▸ **WHAT YOU SHOULD DO**:
In this exercise, retype exactly and only the lines from the top of the entries below through the line that holds "The image size is (1512, 803).", omitting pictures.

▸ **Stored records**:
◇ ◇ ◇ ◇

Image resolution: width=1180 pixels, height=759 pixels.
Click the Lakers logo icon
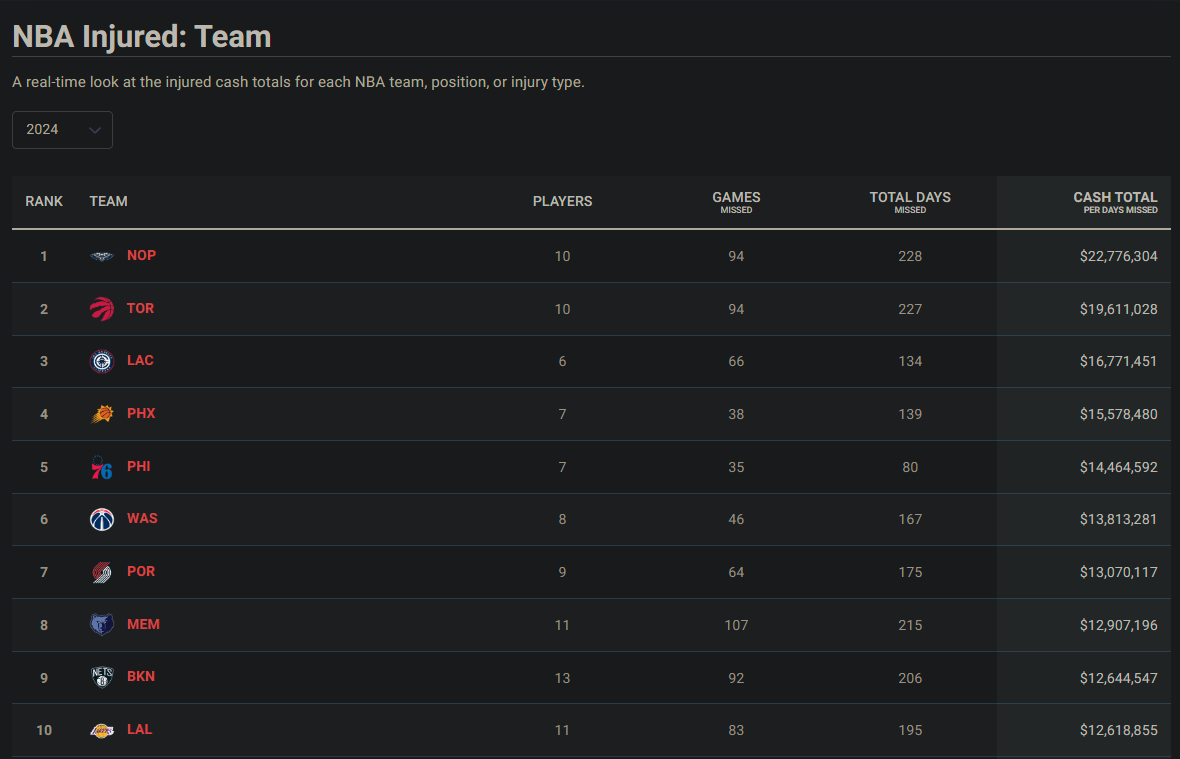(102, 730)
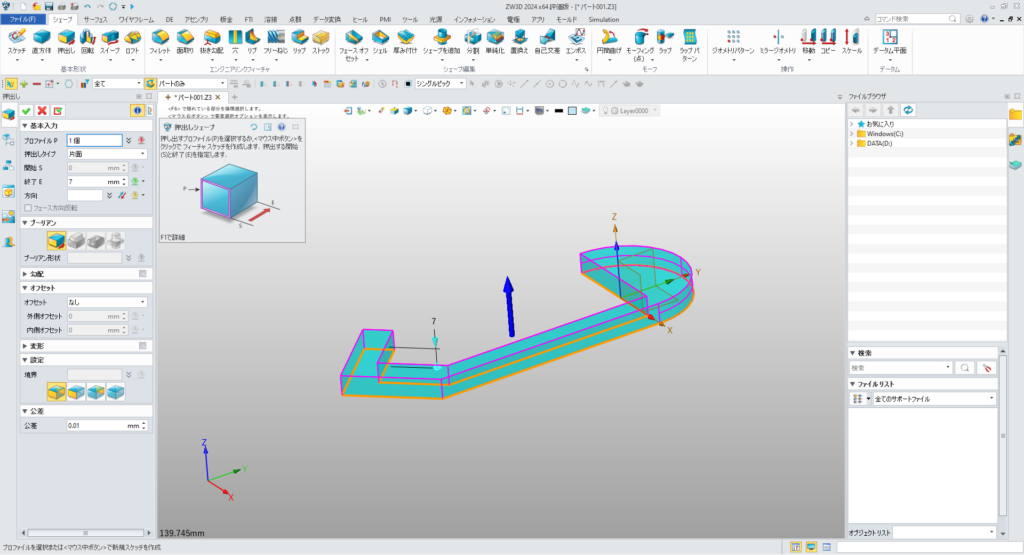Confirm extrude with the green checkmark

click(x=27, y=110)
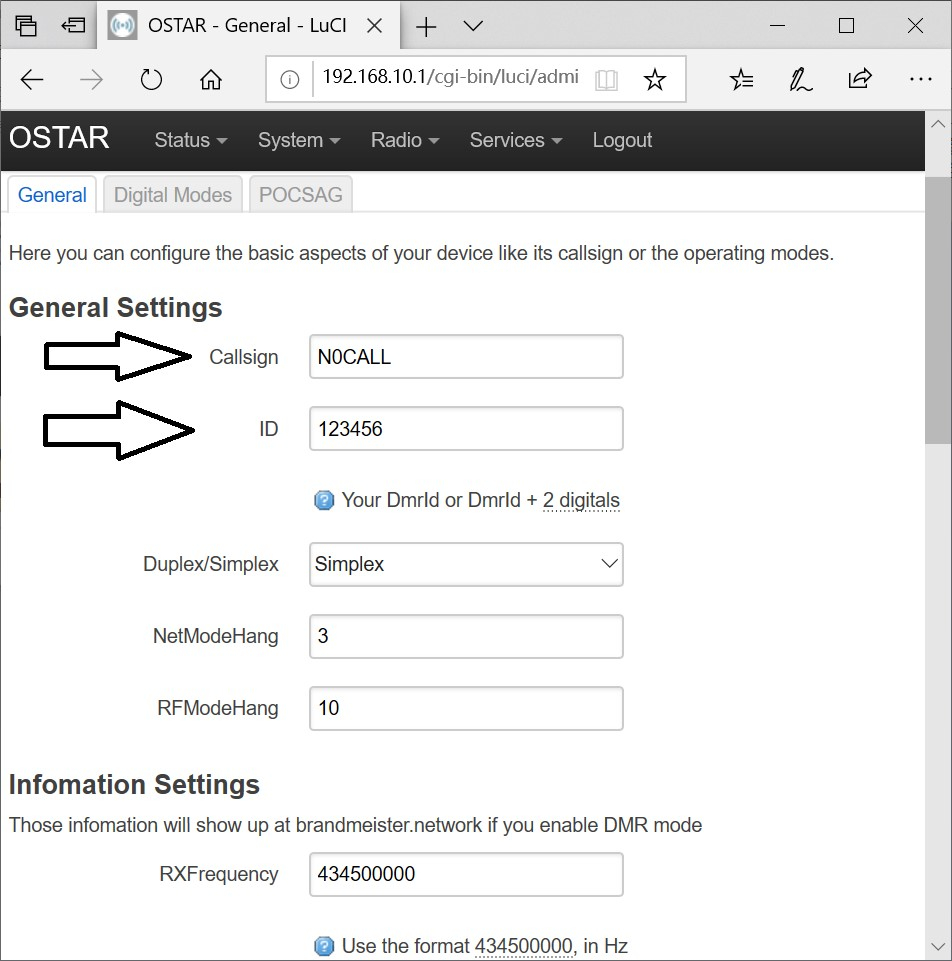Open the System menu
The width and height of the screenshot is (952, 961).
pos(298,140)
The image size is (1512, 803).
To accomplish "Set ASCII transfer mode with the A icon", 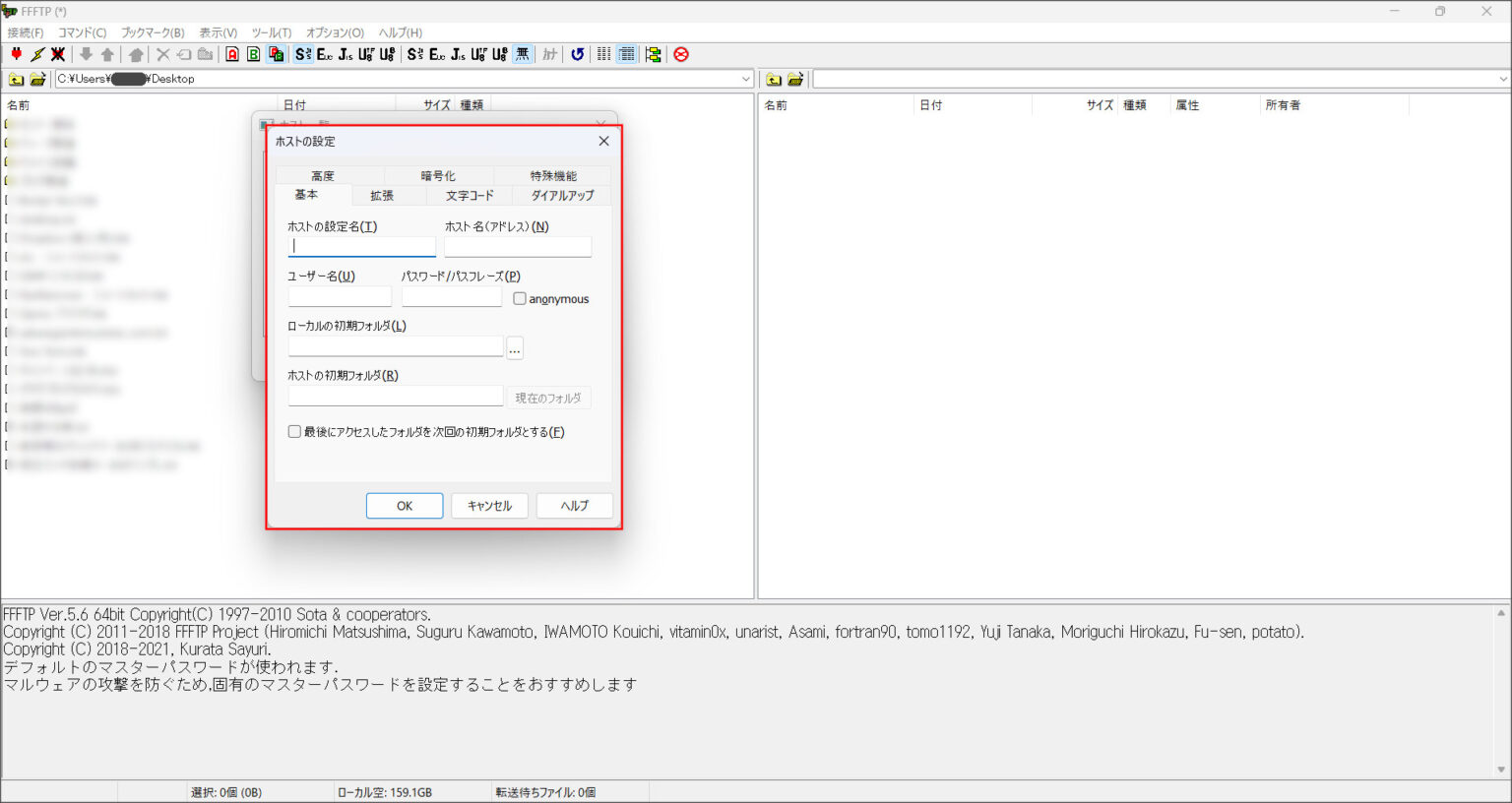I will (231, 54).
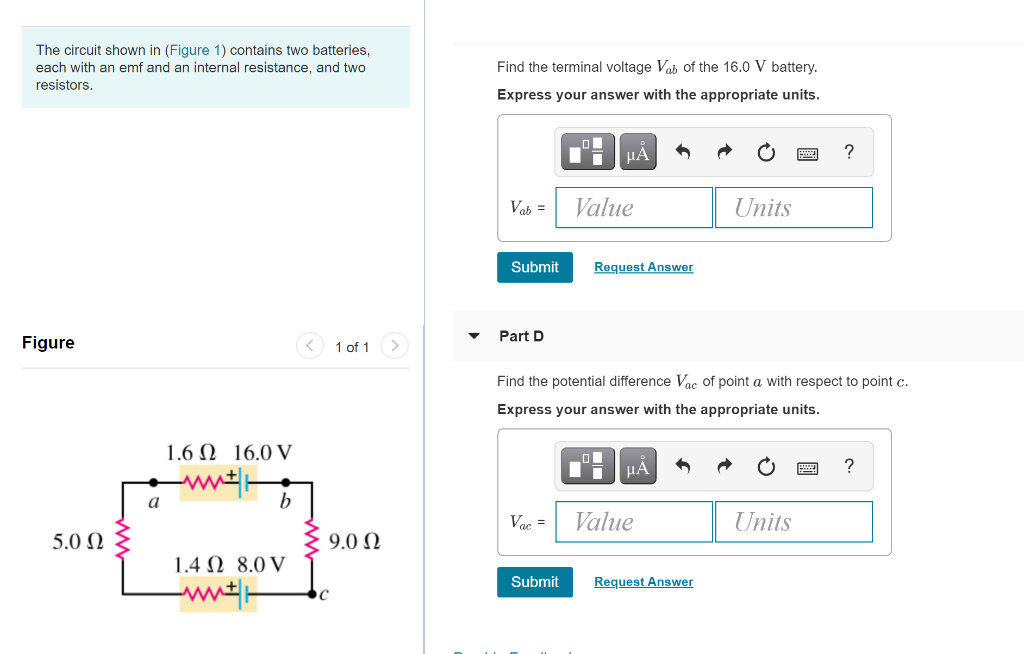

◇ ◇ ◇ ◇

▸ **SOLUTION TO THIS PROBLEM**:
Image resolution: width=1180 pixels, height=759 pixels.
Click the Lakers logo icon
(102, 730)
Confirm extrude with the green checkmark

click(x=27, y=110)
Open the System menu
The width and height of the screenshot is (952, 961).
pos(298,140)
The image size is (1512, 803).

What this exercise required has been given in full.